Update the lines below by changing each "dropdown" to "drop-down" and leaving everything else unchanged.

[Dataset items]
>>

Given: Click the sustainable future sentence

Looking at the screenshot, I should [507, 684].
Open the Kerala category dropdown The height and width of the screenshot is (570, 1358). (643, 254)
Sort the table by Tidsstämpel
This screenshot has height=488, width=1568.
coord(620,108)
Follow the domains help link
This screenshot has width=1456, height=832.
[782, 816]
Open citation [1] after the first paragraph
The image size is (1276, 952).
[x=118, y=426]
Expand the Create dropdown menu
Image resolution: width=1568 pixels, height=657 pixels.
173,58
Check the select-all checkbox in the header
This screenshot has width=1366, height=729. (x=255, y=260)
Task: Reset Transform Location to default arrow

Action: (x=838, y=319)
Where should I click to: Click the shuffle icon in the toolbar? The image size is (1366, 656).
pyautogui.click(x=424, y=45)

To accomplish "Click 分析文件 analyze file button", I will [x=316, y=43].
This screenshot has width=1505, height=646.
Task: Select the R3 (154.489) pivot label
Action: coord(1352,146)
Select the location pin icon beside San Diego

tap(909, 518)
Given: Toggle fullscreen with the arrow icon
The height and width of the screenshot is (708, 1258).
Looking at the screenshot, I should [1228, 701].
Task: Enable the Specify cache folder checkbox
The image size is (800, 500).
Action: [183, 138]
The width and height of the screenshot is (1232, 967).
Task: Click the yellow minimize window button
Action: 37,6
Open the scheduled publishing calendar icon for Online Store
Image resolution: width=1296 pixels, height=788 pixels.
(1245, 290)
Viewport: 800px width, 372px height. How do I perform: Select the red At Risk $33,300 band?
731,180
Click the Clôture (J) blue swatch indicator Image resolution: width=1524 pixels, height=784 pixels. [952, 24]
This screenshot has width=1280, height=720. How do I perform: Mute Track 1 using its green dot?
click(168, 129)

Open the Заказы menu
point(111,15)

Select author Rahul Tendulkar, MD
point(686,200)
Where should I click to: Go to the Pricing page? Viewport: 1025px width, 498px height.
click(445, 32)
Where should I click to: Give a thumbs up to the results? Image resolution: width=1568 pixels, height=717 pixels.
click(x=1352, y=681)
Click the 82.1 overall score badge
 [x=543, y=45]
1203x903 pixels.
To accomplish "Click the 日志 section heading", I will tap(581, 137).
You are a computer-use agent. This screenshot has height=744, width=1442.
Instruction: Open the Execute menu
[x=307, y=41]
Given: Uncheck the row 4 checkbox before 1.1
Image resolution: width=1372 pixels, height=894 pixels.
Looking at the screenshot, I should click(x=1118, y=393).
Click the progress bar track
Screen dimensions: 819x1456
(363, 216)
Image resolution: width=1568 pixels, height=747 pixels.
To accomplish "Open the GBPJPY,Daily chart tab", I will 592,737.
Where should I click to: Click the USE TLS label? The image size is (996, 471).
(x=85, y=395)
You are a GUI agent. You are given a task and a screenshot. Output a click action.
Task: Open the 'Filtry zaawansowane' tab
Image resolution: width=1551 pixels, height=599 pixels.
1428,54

<<

◆ REPLY TO THE EXERCISE ◆
Given: Click the sustainable future sentence

Looking at the screenshot, I should [507, 684].
Open the Kerala category drop-down The height and width of the screenshot is (570, 1358). (643, 254)
Sort the table by Tidsstämpel
This screenshot has height=488, width=1568.
coord(620,108)
Follow the domains help link
This screenshot has width=1456, height=832.
[782, 816]
Open citation [1] after the first paragraph
The image size is (1276, 952).
[x=118, y=426]
Expand the Create drop-down menu
Image resolution: width=1568 pixels, height=657 pixels.
173,58
Check the select-all checkbox in the header
This screenshot has width=1366, height=729. (x=255, y=260)
Task: Reset Transform Location to default arrow

Action: (x=838, y=319)
Where should I click to: Click the shuffle icon in the toolbar? The image size is (1366, 656).
pyautogui.click(x=424, y=45)

To accomplish "Click 分析文件 analyze file button", I will [x=316, y=43].
This screenshot has width=1505, height=646.
Task: Select the R3 (154.489) pivot label
Action: coord(1352,146)
Select the location pin icon beside San Diego

tap(909, 518)
Given: Toggle fullscreen with the arrow icon
The height and width of the screenshot is (708, 1258).
Looking at the screenshot, I should [1228, 701].
Task: Enable the Specify cache folder checkbox
The image size is (800, 500).
Action: [183, 138]
The width and height of the screenshot is (1232, 967).
Task: Click the yellow minimize window button
Action: 37,6
Open the scheduled publishing calendar icon for Online Store
Image resolution: width=1296 pixels, height=788 pixels.
(1245, 290)
Viewport: 800px width, 372px height. How do I perform: Select the red At Risk $33,300 band?
731,180
Click the Clôture (J) blue swatch indicator Image resolution: width=1524 pixels, height=784 pixels. [952, 24]
This screenshot has width=1280, height=720. How do I perform: Mute Track 1 using its green dot?
click(168, 129)

Open the Заказы menu
point(111,15)

Select author Rahul Tendulkar, MD
point(686,200)
Where should I click to: Go to the Pricing page? Viewport: 1025px width, 498px height.
click(445, 32)
Where should I click to: Give a thumbs up to the results? Image resolution: width=1568 pixels, height=717 pixels.
click(x=1352, y=681)
Click the 82.1 overall score badge
 [x=543, y=45]
1203x903 pixels.
To accomplish "Click the 日志 section heading", I will tap(581, 137).
You are a computer-use agent. This screenshot has height=744, width=1442.
Instruction: Open the Execute menu
[x=307, y=41]
Given: Uncheck the row 4 checkbox before 1.1
Image resolution: width=1372 pixels, height=894 pixels.
Looking at the screenshot, I should click(x=1118, y=393).
Click the progress bar track
Screen dimensions: 819x1456
(363, 216)
Image resolution: width=1568 pixels, height=747 pixels.
To accomplish "Open the GBPJPY,Daily chart tab", I will 592,737.
Where should I click to: Click the USE TLS label? The image size is (996, 471).
(x=85, y=395)
You are a GUI agent. You are given a task and a screenshot. Output a click action.
Task: Open the 'Filtry zaawansowane' tab
Image resolution: width=1551 pixels, height=599 pixels.
1428,54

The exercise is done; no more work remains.